Este incremento de la transmisión del VIH a través de la vía heterosexual en Europa y en concreto en España, así como la utilidad de apoyar y promover nuevos recursos anticonceptivos y preventivos, han llevado a desarrollar diferentes investigaciones sobre el conocimiento y la viabilidad de uso del preservativo femenino en el colectivo de mujeres jóvenes dirigidos por la profesora María Lameiras Fernández desde la Universidad de Vigo (España).
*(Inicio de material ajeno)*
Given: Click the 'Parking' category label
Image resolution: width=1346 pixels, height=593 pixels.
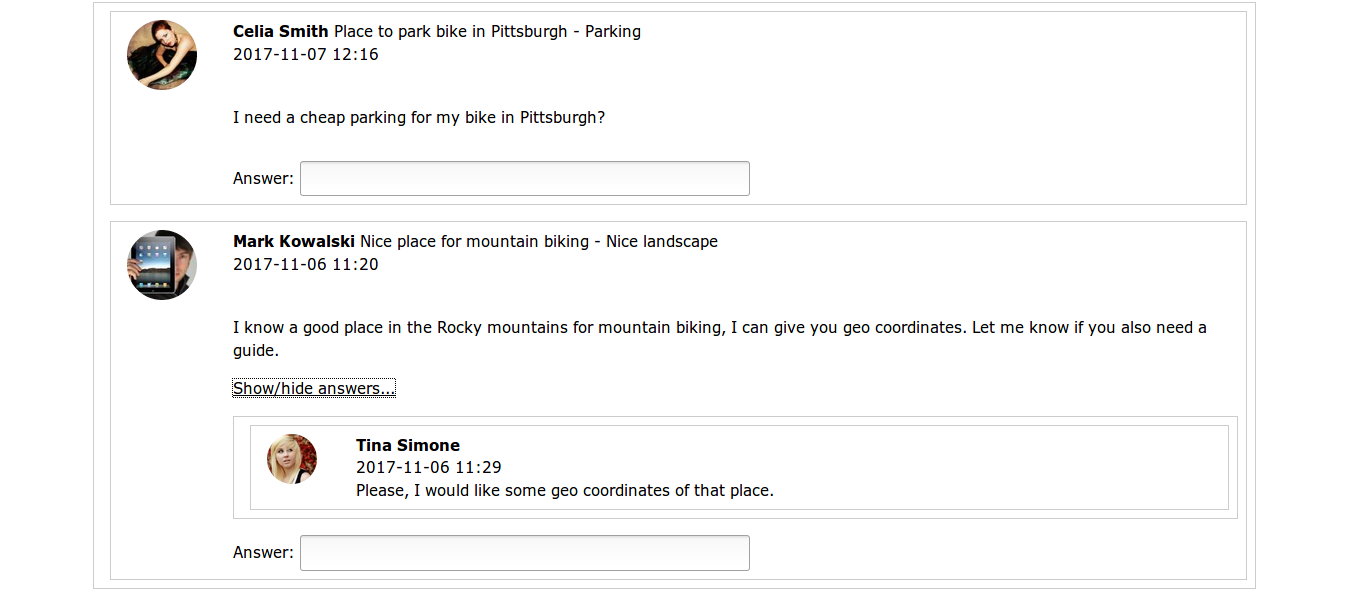Looking at the screenshot, I should (613, 31).
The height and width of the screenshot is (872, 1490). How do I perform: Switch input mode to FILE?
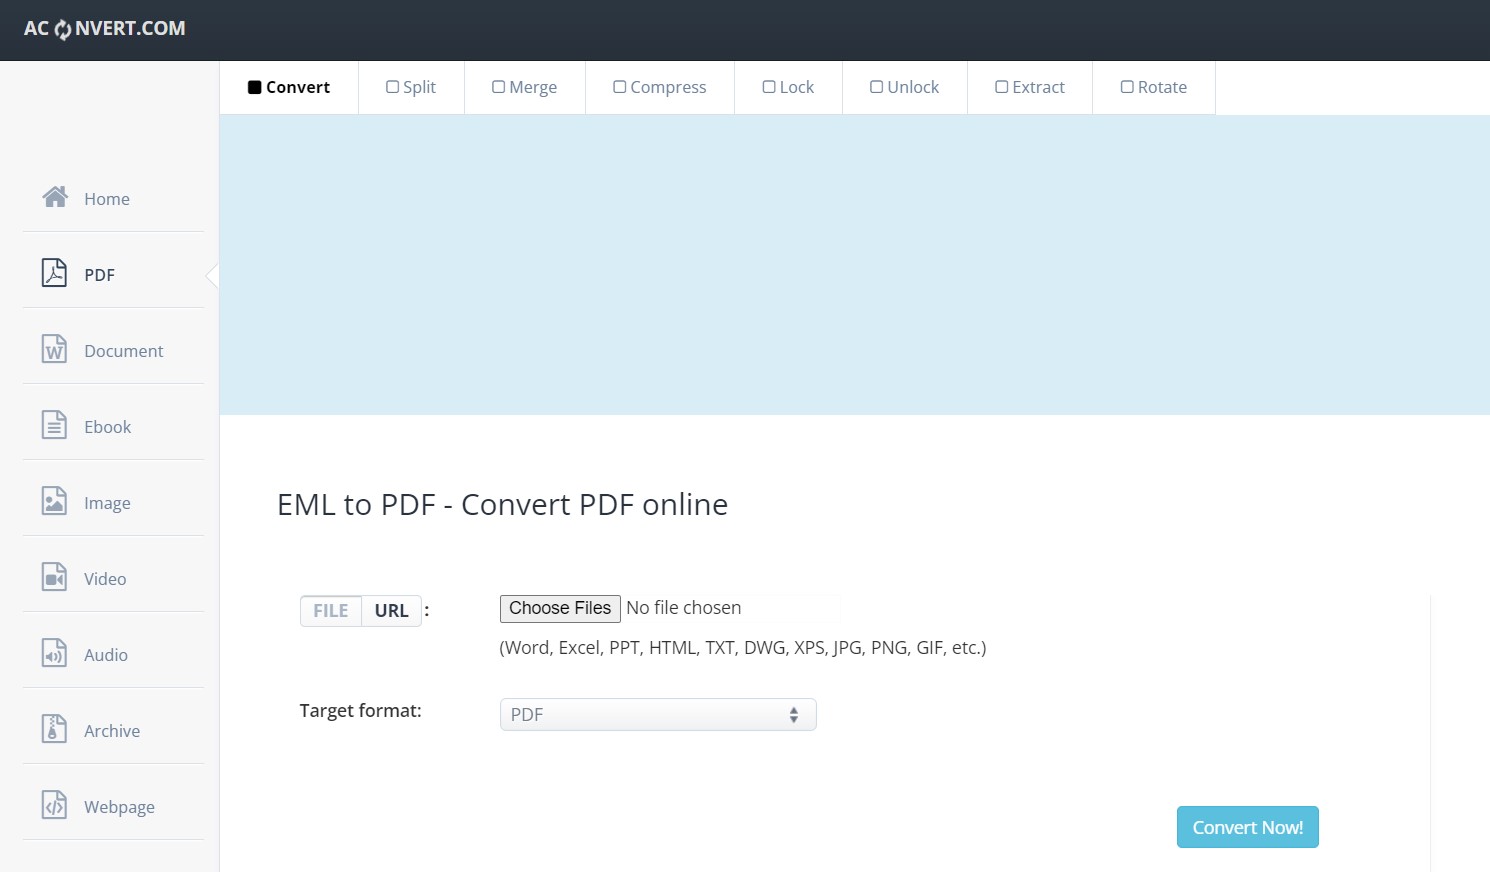pos(330,610)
En el primer estudio se recurre a una muestra de 330 jóvenes universitarios/as en el curso académico 1999-2000 (68,2 % chicas y 31,8 % chicos); los datos obtenidos muestran que aunque 49 % de los/las universitarios/as han oído hablar mucho o bastante del preservativo femenino y 43,8 % lo ha visto, apenas 1,2 % lo ha usado alguna vez (Lameiras, Núñez, Rodríguez, Bretón y Agudelo, en prensa). En el estudio cualitativo con 16 universitarios/as (Lameiras et al., 2006) llevado a cabo paralelamente con el objetivo de identificar las ventajas y los costes asociados a su uso, se comprueba que para los varones las mayores ventajas se vinculan al uso dentro de una relación afectiva, ya que ellos comprometen su uso a la existencia de una relación de confianza que les permite «fiarse» de que ellas lo han puesto bien. Por su parte, para las mujeres las mayores ventajas se vinculan al uso en el marco de una relación casual, ya que ellas hacen más hincapié en la «seguridad» y el mayor control que les aporta el preservativo femenino. Más recientemente, durante el curso 2004-2005, se ha replicado el estudio cuantitativo con una muestra de 474 estudiantes, en los que 77,2 % son mujeres y 22,8 % hombres (Núñez, 2005), en el que se mantiene la escasa utilización del preservativo femenino, pero los datos relativos a las ventajas asociadas y disposición de uso son esperanzadores.

CONCLUSIONES

Podemos afirmar que el preservativo femenino supone un avance en la lucha contra la difusión de ITS, en especial la infección por VIH/SIDA, así como en la disminución de los EnD, dando a la mujer un control sobre la anticoncepción y la prevención hasta ahora no disponible con ningún otro método. No obstante, los estudios informan la escasa  utilización de este método, aunque los datos relativos a la disposición de uso y beneficios asociados nos hacen estar esperanzados.

Sin embargo, la adecuada difusión y promoción del preservativo femenino incluye la incorporación de medidas no solamente a nivel micro (personal) sino a nivel macro (sociopolíticas), con las que los poderes públicos y sociales puedan fomentar, a través de campañas educativo–formativas, el conocimiento y la promoción de su uso a la población general y al colectivo de mujeres jóvenes en particular. Sólo un auténtico compromiso mediático permitirá expandir el conocimiento de este recurso y favorecer su utilización en un momento histórico en el que la salud integral de nuestra sociedad pasa por el adecuado abordaje y la promoción de su salud sexual.